RAFAEL EPSTEIN: The other issue that Bill Shorten raised, and I suspect this might be a bigger issue this year than anti-corruption,  he said that the enterprise bargaining system itself is on life support, that it is no longer driving wages and productivity. Is he right? Do you reckon enterprise bargaining is pretty much stuffed in this country?

ATTORNEY-GENERAL: Well, you know, this is a system that, through the Fair Work Commission, both governments have operated under fairly well for some period of time. I just wouldn't take the basis of his proposition as being correct. I mean, last year as a government we've created more jobs in one year than any other single year on record.

RAFAEL EPSTEIN: His argument might be about wages and not jobs.

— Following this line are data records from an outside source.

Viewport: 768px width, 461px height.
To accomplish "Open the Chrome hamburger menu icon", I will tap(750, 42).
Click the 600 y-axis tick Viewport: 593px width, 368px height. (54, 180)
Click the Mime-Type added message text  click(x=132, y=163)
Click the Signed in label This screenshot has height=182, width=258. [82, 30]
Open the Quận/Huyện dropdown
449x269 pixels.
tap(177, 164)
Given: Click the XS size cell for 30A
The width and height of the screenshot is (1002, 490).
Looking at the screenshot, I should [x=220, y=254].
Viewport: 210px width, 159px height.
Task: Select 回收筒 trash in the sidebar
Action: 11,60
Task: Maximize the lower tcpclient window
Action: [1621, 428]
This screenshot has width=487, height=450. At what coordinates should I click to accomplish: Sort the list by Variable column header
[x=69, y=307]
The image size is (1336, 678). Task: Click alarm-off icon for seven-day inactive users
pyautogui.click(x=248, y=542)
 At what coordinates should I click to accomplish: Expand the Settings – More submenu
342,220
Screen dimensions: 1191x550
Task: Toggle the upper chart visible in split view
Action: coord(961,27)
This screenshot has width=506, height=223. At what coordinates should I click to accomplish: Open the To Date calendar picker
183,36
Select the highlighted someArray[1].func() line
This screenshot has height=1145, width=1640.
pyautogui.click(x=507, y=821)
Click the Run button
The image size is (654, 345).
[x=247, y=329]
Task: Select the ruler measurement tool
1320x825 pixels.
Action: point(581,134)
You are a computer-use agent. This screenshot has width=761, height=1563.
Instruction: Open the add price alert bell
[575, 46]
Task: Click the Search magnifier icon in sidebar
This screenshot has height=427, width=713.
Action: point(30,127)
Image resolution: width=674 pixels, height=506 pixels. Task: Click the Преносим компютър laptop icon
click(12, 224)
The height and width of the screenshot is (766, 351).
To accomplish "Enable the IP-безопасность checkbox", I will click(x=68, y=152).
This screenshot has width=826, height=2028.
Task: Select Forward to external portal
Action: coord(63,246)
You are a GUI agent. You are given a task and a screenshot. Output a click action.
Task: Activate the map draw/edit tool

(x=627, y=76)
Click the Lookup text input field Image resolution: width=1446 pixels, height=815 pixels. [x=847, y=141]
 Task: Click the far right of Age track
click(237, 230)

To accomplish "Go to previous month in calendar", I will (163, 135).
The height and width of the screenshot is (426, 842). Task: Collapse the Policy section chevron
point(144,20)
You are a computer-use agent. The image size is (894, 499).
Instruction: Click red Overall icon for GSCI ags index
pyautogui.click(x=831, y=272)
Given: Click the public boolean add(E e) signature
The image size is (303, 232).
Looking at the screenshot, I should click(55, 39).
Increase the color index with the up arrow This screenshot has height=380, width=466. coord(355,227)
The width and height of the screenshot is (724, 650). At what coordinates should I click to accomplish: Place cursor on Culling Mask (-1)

ATTORNEY-GENERAL: Yeah, but of course, but if you create more jobs and there's greater competition by employers for people to fill those jobs, that is of course what is going to put upward pressure in due course on wages. So the best thing a government I think can do to ensure that family budgets aren't as strained as they have been in the past, is ensure employment and watch the way in which that drives wages growth over time. That's the real hard work of government.

Tinkering around with processes in the absence of a real plan to create jobs and we have created hundreds of thousands of them in the previous year, more than 1000 jobs a day, means, again, what you're doing is having public headline-grabbing debates for cosmetic reasons and ignoring the hard work of government.

RAFAEL EPSTEIN: Thanks for your time today.

ATTORNEY-GENERAL: It's a pleasure, cheers.

RAFAEL EPSTEIN: Christian Porter is the Attorney-General, MP from the west, part of Malcolm Turnbull's Cabinet.